It might be a pass ordering thing (e.g. does it merge (u32, u32) okay but not (u32, u16, u16)? almost certainly pass ordering if so). If LLVM checks for merge-i32x2-as-i64 before merge-i8x2-as-i16 and merge-i16x2-as-i32, that would explain the behavior. (Pass ordering inefficiencies are rarely that trivial, but that illustrates it.)

It might also be an alignment thing (e.g. does sticking a stricter #[repr(align)] change it? almost certainly alignment is so). It doesn't seem likely to be intentional that LLVM would merge an aligned [i16 x 2] store to an unaligned i32 store, but not an aligned [i32 x 2] to unaligned i64, but I know basically nothing about peephole optimization of AMD64.

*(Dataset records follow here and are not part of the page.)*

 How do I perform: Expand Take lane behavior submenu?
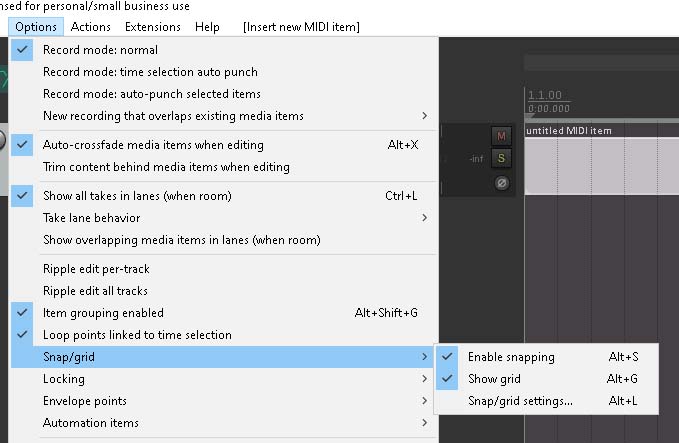pyautogui.click(x=222, y=218)
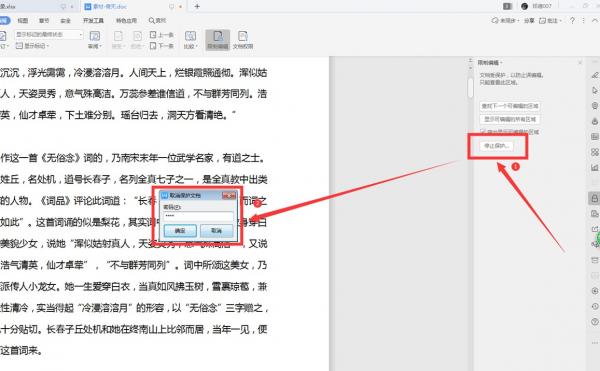Switch to the 开发工具 ribbon tab

click(x=93, y=20)
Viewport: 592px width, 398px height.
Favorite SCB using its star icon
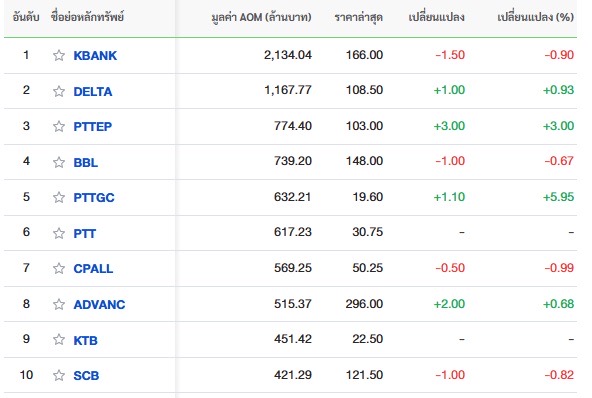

If you're really curious, throw the unoptimized LLIR into the godbolt LLVM view and open the optimization pass view; that'll give you more information than you know how to interpret most likely.

@CAD97 Thanks for coming back.

It does merge (u32, u32) (Godbolt).

#[repr(align(8))] (or 16) does not make any difference (Godbolt).

So it sounds like maybe this is a pass ordering thing. If so, would that be considered a bug in LLVM?

On your last point, I am really curious. But I'm afraid I'm pretty new to Rust, and even newer to assembly and LLVM, so have no idea how to get the unoptimized LLIR. If it's quick to explain, would you mind giving me a pointer?

To get the unoptimized LLVM IR you can use -Cno-prepopulate-passes to disable optimizations that always happen in combination with not passing any -Copt-level argument to enable optimizations.

Thanks @bjorn3. I'll give that a go. Will report back (but give me some days, work is crazy at the moment).